Adding support for a new instrument or filter dimension requires no code changes. New filter rules and presets are pure data.

Declarative join graph

The engine maintains a registry of how database tables connect. When filter rules reference multiple tables, the engine automatically builds the necessary joins.

Composable filters

Rules are combined with AND logic. Each rule targets a single column on a single table. Complex queries are built by combining multiple simple rules.

Architecture#

        graph TD
    FR["filter_rules (JSON)"]
    GB["group_by (JSON)"]
    FE["FilterEngine.resolve()"]
    JG["Join Graph Registry"]
    SA["SQLAlchemy Query"]
    SG["List[SubGroup]"]

    FR --> FE
    GB --> FE
    JG --> FE
    FE --> SA --> SG

    style FE fill:#e3f2fd,stroke:#1565c0,stroke-width:2px
    

Join Graph Registry#

The join graph is a declarative dictionary mapping table pairs to SQLAlchemy join conditions.

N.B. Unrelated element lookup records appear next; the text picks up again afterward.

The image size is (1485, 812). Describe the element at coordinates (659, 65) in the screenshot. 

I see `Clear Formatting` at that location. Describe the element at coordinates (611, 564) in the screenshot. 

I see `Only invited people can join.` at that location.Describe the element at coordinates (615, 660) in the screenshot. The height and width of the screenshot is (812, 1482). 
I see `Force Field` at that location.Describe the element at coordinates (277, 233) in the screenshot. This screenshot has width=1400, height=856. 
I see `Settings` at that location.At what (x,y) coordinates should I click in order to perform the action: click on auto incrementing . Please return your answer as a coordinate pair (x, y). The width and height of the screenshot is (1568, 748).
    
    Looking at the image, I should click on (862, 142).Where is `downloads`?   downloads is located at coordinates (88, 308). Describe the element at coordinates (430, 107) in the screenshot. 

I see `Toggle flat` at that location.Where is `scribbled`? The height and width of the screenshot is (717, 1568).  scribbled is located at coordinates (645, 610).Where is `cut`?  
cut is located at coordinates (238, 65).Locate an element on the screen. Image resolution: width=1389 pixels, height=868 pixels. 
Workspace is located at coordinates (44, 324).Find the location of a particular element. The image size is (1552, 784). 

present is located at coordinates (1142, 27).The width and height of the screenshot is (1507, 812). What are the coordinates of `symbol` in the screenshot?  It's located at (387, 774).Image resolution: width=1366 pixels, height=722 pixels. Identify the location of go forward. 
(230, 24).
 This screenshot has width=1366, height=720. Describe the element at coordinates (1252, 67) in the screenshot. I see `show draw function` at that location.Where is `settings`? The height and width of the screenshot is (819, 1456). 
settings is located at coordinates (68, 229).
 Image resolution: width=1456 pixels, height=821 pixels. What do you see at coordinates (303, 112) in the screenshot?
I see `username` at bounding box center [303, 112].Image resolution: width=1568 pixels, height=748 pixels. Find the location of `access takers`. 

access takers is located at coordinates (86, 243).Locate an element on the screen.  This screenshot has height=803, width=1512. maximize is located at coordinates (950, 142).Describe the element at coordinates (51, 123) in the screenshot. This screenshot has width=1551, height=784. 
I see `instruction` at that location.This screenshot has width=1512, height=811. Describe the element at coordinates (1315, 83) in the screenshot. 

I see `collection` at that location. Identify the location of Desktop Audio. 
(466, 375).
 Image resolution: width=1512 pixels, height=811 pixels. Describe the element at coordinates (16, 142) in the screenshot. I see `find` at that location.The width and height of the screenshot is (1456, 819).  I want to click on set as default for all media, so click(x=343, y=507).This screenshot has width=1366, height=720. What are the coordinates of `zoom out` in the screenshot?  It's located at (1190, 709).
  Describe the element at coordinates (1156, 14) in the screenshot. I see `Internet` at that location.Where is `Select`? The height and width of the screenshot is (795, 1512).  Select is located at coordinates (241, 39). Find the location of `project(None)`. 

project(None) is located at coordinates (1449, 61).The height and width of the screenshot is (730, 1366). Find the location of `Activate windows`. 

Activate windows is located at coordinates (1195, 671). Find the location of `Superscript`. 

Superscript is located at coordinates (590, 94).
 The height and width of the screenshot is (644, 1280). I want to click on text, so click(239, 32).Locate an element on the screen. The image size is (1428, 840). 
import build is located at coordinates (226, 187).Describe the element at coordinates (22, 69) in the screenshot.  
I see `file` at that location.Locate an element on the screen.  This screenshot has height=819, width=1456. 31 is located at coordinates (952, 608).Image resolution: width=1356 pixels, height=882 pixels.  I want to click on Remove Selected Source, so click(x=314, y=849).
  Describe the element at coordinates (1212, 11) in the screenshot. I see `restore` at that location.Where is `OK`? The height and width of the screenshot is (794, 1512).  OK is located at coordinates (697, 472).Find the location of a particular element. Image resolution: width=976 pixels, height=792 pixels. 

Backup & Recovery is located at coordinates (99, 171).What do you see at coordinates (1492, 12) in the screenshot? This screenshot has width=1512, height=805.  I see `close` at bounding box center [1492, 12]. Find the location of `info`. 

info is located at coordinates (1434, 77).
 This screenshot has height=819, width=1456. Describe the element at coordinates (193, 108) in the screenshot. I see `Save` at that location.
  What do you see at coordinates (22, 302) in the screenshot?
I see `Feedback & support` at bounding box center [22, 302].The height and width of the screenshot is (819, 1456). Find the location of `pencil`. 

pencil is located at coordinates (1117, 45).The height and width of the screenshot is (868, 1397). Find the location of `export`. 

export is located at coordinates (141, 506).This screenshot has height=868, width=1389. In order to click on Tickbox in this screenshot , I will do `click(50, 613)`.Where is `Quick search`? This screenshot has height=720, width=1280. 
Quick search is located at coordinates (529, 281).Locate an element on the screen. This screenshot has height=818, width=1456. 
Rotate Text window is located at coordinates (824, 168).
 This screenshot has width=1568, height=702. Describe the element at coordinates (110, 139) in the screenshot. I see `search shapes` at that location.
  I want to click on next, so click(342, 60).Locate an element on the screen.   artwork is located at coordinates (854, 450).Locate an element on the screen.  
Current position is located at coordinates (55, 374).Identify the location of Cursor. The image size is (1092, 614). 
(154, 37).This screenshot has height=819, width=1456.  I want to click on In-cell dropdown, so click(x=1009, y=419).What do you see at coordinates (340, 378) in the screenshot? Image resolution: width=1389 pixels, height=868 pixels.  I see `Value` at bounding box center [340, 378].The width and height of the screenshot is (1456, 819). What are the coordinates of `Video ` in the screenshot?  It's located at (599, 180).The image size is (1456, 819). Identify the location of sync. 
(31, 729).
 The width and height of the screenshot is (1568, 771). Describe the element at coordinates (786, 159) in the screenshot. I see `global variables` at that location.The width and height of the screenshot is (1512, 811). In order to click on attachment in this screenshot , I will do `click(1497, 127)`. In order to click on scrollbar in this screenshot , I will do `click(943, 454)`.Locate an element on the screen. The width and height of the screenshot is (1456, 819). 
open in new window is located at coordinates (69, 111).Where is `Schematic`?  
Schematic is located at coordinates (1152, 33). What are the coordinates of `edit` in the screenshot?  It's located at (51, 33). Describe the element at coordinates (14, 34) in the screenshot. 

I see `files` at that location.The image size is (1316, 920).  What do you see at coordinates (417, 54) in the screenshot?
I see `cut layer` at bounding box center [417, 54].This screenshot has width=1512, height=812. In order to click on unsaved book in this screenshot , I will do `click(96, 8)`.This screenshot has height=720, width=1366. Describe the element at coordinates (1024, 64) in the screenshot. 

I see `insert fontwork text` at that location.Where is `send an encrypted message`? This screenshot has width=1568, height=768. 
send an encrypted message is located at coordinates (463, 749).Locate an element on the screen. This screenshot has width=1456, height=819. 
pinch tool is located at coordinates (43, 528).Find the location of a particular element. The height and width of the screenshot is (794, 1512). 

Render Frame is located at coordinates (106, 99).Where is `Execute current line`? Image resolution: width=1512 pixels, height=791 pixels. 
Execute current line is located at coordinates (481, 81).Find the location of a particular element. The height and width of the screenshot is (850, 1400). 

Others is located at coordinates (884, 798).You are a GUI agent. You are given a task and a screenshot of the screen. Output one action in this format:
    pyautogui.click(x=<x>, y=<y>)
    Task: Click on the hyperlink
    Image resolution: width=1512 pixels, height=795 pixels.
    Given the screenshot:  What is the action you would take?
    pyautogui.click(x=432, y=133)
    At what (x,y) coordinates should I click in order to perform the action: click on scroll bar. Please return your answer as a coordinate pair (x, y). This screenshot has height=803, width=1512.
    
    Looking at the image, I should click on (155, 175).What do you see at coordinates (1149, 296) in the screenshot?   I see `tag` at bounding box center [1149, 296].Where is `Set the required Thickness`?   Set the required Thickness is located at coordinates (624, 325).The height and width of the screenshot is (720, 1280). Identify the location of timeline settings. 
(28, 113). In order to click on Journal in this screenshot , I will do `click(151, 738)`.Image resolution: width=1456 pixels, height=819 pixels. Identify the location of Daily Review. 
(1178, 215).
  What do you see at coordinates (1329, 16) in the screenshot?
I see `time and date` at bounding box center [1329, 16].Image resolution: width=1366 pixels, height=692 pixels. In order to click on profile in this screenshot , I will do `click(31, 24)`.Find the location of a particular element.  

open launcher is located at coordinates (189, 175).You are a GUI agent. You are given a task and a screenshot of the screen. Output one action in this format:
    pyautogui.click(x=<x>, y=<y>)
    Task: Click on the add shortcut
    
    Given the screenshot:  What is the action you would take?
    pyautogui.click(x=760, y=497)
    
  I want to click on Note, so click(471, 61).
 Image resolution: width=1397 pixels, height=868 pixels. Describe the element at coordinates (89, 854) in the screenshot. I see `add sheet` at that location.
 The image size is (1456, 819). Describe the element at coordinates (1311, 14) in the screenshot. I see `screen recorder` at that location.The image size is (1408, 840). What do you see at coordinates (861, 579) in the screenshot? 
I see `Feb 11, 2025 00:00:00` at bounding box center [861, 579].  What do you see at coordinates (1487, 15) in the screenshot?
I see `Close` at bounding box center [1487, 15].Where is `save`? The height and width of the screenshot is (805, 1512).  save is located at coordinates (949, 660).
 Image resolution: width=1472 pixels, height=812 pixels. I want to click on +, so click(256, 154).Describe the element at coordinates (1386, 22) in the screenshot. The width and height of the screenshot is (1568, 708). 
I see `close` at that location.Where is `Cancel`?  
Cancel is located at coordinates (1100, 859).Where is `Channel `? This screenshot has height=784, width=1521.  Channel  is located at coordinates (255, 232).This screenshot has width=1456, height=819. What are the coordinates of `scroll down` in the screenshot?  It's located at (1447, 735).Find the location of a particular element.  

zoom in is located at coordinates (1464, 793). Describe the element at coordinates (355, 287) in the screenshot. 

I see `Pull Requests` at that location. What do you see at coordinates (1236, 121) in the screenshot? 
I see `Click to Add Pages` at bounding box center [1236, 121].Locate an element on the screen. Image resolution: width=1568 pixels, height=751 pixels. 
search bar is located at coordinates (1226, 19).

It is defined in ccat_workflow_manager.grouping.engine.JOIN_GRAPH.

Example entries:

JOIN_GRAPH = {
    ("RawDataPackage", "ObsUnit"): (
        models.RawDataPackage,
        models.ExecutedObsUnit,
        models.RawDataPackage.executed_obs_unit_id == models.ExecutedObsUnit.id,
        models.ObsUnit,
        models.ExecutedObsUnit.obs_unit_id == models.ObsUnit.id,
    ),
    ("ObsUnit", "Source"): (
        models.ObsUnit,
        models.Source,
        models.ObsUnit.source_id == models.Source.id,
    ),
    # ...
}

When a filter rule references Source.name, the engine walks the join graph from RawDataPackage (the root) through ObsUnit to Source, adding the necessary joins to the query.

Filter Processing#

For each filter rule, the engine:

  1. Looks up the target table in TABLE_MAP

  2. Resolves any join path needed from the root table (RawDataPackage)

  3. If json_path is specified, drills into a JSON/JSONB column

  4. Applies the operator (eq, in, gt, like, etc.) as a SQLAlchemy filter clause

All rules are combined with AND logic.

Group-By Resolution#

After filtering, the group_by dimensions partition the results:

  1. For each group_by dimension (e.g., Source.name), the engine extracts the distinct values from the query results

  2. Each unique combination of values becomes a sub-group

  3. The sub-group key is a pipe-separated string: source=NGC253|line=CO43

If group_by is empty, all matching data goes into a single sub-group (aggregation).

SubGroup Dataclass#

The engine returns a list of SubGroup objects:

@dataclass
class SubGroup:
    key: str                          # e.g., "source=NGC253|line=CO43"
    metadata: dict                    # group_by dimension values
    raw_data_package_ids: List[int]   # matched package IDs
    input_product_ids: List[int]      # upstream intermediate IDs (for DAG steps)

API Usage#

The filter engine is exposed via the GET /pipelines/groupings/{id}/resolve endpoint, which accepts a group_by query parameter:

GET /pipelines/groupings/1/resolve?group_by=Source.name,ObsUnit.line_id

Returns a list of sub-groups with their metadata and matched data counts.